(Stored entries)
%%
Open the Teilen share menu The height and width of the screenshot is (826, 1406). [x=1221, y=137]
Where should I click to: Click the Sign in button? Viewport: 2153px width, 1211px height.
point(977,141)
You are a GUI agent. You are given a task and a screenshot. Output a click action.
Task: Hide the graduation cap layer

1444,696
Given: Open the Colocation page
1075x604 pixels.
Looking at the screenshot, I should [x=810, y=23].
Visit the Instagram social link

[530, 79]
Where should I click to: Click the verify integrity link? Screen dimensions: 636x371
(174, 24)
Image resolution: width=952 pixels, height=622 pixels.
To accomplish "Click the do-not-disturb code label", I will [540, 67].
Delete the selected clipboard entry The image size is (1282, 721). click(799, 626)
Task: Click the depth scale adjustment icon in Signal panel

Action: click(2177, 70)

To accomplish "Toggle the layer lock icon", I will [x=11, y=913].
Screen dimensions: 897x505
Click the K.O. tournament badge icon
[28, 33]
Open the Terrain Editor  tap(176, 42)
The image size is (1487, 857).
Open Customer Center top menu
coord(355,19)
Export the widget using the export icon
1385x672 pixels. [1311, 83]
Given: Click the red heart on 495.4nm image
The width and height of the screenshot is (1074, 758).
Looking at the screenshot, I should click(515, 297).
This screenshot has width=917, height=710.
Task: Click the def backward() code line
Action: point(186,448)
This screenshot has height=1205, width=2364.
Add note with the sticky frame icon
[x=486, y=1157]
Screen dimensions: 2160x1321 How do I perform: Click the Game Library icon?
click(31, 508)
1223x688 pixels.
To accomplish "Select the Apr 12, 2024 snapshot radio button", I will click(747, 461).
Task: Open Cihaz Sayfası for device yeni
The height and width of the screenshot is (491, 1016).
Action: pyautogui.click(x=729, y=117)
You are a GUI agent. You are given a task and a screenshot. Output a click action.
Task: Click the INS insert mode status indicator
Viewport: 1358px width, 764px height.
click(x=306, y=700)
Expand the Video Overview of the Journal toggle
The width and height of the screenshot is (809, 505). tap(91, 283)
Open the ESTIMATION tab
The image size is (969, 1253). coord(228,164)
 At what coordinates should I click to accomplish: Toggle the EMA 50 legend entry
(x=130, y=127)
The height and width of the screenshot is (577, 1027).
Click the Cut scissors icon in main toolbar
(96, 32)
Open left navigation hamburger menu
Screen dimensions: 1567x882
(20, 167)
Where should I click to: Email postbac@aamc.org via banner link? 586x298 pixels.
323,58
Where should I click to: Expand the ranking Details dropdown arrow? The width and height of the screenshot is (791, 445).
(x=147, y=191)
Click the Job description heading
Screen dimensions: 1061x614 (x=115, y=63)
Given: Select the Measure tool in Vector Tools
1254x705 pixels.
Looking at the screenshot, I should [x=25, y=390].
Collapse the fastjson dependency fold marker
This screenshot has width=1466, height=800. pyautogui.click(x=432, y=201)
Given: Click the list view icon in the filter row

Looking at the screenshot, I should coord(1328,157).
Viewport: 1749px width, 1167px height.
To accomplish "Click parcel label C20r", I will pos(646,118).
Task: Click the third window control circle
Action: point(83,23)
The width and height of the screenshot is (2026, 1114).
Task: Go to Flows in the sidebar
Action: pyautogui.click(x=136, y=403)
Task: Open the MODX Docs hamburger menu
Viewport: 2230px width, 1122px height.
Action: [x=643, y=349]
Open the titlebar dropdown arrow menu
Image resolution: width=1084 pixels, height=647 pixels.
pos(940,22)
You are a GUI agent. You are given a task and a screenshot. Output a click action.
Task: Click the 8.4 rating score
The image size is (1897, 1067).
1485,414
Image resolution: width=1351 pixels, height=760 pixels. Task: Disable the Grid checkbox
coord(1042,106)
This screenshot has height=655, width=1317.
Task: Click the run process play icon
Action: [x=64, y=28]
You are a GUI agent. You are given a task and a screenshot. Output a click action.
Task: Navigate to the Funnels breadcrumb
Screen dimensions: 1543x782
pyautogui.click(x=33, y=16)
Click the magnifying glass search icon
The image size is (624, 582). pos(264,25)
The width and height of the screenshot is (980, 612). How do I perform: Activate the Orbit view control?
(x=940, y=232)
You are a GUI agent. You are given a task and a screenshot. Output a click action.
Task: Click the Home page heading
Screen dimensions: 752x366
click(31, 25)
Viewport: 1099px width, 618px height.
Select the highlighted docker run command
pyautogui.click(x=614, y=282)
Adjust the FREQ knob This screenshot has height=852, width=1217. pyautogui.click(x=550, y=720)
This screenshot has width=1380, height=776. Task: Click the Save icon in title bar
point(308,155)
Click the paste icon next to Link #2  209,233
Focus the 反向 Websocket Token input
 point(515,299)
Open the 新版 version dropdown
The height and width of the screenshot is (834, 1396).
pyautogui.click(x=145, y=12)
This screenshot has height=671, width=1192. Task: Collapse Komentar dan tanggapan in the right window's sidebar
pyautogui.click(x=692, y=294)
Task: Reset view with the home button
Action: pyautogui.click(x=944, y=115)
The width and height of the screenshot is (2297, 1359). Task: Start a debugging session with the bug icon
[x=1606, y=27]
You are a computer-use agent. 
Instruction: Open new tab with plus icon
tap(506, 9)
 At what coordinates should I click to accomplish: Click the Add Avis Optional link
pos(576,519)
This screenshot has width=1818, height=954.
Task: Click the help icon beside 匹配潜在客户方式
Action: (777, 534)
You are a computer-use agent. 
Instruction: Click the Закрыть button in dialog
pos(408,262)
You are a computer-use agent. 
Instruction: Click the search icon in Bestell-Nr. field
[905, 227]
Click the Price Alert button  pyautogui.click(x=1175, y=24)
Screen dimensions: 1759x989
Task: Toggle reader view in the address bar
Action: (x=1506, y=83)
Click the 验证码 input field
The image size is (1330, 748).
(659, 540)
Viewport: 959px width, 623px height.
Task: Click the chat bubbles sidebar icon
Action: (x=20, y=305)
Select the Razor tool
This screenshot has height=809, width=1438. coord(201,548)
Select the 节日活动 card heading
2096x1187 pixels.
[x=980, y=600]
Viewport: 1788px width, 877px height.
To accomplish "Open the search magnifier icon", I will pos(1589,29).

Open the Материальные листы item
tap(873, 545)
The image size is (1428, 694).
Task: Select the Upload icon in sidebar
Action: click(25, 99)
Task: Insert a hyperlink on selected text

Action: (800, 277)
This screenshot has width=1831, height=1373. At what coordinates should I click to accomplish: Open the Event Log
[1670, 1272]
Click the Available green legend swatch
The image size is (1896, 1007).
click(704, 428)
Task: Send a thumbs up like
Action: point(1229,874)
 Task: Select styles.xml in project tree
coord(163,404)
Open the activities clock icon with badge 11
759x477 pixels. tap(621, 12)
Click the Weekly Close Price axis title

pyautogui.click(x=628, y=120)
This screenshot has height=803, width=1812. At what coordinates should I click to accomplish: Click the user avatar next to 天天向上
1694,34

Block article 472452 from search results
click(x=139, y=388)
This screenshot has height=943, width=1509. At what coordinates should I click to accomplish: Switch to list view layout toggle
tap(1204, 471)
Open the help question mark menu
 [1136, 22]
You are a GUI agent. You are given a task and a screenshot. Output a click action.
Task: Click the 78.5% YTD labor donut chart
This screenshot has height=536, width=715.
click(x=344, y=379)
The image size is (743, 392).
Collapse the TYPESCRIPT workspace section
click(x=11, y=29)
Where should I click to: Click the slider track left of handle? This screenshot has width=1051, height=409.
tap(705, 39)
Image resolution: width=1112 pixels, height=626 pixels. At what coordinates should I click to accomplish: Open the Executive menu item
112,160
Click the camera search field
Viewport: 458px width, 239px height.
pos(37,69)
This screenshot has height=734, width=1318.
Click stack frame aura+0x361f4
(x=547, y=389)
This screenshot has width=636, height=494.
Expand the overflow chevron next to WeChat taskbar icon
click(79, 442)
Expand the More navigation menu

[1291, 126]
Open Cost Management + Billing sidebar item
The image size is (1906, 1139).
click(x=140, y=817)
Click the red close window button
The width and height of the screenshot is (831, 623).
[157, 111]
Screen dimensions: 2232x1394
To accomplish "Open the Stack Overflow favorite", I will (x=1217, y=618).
%%
■ WHAT THE EXERCISE ASKS
Would you reproduce, word for word, the lines from the one holding "Expand the overflow" through the final line of the entries, both included?

■ RESPONSE FOR THIS EXERCISE
Expand the overflow chevron next to WeChat taskbar icon
click(79, 442)
Expand the More navigation menu

[1291, 126]
Open Cost Management + Billing sidebar item
The image size is (1906, 1139).
click(x=140, y=817)
Click the red close window button
The width and height of the screenshot is (831, 623).
[157, 111]
Screen dimensions: 2232x1394
To accomplish "Open the Stack Overflow favorite", I will (x=1217, y=618).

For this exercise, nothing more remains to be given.